- [Task goal]
Could you copy out the Antiviral review from "Brandon Cronenberg carries" down to "film nevertheless compels.", updating every "body horror" to "biological horror"?

- [Source extract]
-.-.-

Brandon Cronenberg carries on his father David’s tradition of science fiction/body horror with Antiviral. At times uncomfortable viewing, the film nevertheless compels.
Syd Marsh works in a clinic which sells injections of viruses harvested from sick celebrities to obsessed fans. Syd also supplies vials of these to pirate groups, smuggling out the infections in his own body. When he becomes infected with the virus that has debilitated superstar Hannah Geist, Syd becomes a wanted commodity…
The premise of Antiviral, which was written and directed by Brandon Cronenberg, is great. The film takes celebrity worship to the extreme with an interesting and unusual tangent. The film does not seek to make a strong point or complex allegory with its theme. There is no deeper ponderance on celebrity culture than what is on the surface. However, this does not matter as Antiviral in finely executed.
Antiviral works as a science fiction/body horror piece. Taking cues from his father, Brandon Cronenberg has created an uneasiness that is protracted. The theme and imagery create a distinctive atmosphere. Clinical and dystopian, there is nothing about the film that feels comfortable. The at direction is a powerful force in Antiviral. The imagery displayed is sometimes difficult to look at. The film combines the visceral with the clinical. Cronenberg’s film is certainly not recommended for those with a fear of needles.

-.-.-

- [Source material]
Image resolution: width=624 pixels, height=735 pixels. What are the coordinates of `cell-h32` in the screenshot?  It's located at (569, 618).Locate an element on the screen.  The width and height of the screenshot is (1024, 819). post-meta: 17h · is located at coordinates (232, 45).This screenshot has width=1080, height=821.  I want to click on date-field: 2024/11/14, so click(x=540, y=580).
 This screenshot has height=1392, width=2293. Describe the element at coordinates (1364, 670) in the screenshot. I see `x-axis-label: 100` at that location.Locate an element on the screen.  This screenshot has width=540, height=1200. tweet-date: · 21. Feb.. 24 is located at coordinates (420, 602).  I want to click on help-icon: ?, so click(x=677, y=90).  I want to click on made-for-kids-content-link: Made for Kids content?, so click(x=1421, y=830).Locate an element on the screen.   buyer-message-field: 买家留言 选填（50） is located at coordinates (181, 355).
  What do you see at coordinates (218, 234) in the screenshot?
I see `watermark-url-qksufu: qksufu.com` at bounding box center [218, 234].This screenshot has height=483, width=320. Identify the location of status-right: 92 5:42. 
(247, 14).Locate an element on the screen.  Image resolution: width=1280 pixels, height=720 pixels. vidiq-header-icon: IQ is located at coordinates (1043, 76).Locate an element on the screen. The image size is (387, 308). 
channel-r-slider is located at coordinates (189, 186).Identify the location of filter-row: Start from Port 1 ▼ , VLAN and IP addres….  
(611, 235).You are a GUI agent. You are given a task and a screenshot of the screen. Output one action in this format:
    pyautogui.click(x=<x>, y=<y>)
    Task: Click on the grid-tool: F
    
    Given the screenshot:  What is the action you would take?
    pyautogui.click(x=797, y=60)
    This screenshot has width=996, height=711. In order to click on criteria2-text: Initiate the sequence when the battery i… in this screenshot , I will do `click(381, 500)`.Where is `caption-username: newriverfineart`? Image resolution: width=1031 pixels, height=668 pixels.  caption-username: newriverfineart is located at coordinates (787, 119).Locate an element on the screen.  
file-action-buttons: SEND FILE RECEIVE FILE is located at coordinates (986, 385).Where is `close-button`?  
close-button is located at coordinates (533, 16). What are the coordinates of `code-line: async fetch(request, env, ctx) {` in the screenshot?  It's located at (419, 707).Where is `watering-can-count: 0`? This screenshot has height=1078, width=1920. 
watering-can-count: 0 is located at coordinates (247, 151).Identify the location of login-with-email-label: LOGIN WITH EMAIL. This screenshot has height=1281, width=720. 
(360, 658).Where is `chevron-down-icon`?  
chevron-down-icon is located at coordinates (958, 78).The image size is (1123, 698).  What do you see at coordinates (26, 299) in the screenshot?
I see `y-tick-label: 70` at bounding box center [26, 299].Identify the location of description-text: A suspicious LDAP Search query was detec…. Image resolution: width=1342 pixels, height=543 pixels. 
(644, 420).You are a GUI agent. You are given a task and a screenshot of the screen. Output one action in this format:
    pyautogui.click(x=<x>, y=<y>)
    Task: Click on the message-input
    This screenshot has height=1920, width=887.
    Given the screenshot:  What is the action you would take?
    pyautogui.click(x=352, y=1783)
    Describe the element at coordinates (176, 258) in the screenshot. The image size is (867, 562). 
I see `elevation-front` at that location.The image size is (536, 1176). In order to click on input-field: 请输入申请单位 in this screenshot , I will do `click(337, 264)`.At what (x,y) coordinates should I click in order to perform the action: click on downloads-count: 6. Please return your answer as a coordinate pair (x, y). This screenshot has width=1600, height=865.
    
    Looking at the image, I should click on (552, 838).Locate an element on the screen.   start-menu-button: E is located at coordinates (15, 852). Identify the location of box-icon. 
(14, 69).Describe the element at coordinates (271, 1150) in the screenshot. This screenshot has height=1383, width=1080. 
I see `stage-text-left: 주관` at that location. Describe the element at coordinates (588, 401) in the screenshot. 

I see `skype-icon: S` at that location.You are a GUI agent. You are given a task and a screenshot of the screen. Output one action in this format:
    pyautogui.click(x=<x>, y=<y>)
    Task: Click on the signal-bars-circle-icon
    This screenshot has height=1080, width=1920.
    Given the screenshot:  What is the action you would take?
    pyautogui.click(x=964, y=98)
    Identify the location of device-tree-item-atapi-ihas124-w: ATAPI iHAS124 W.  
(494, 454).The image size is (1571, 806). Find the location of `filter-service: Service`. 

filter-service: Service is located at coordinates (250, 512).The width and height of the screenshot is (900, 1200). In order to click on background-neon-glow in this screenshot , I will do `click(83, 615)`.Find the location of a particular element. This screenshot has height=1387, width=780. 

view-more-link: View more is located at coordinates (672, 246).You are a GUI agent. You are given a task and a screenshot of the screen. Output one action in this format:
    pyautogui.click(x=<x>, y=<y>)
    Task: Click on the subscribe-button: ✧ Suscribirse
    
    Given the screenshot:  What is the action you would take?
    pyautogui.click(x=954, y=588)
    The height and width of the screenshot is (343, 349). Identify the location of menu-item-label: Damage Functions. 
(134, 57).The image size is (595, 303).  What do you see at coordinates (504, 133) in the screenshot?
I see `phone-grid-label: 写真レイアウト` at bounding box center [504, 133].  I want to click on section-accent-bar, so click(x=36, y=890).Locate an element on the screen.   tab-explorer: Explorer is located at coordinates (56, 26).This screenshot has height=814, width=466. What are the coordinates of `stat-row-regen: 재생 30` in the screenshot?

-.-.-

- [Result for this exercise]
Brandon Cronenberg carries on his father David’s tradition of science fiction/biological horror with Antiviral. At times uncomfortable viewing, the film nevertheless compels.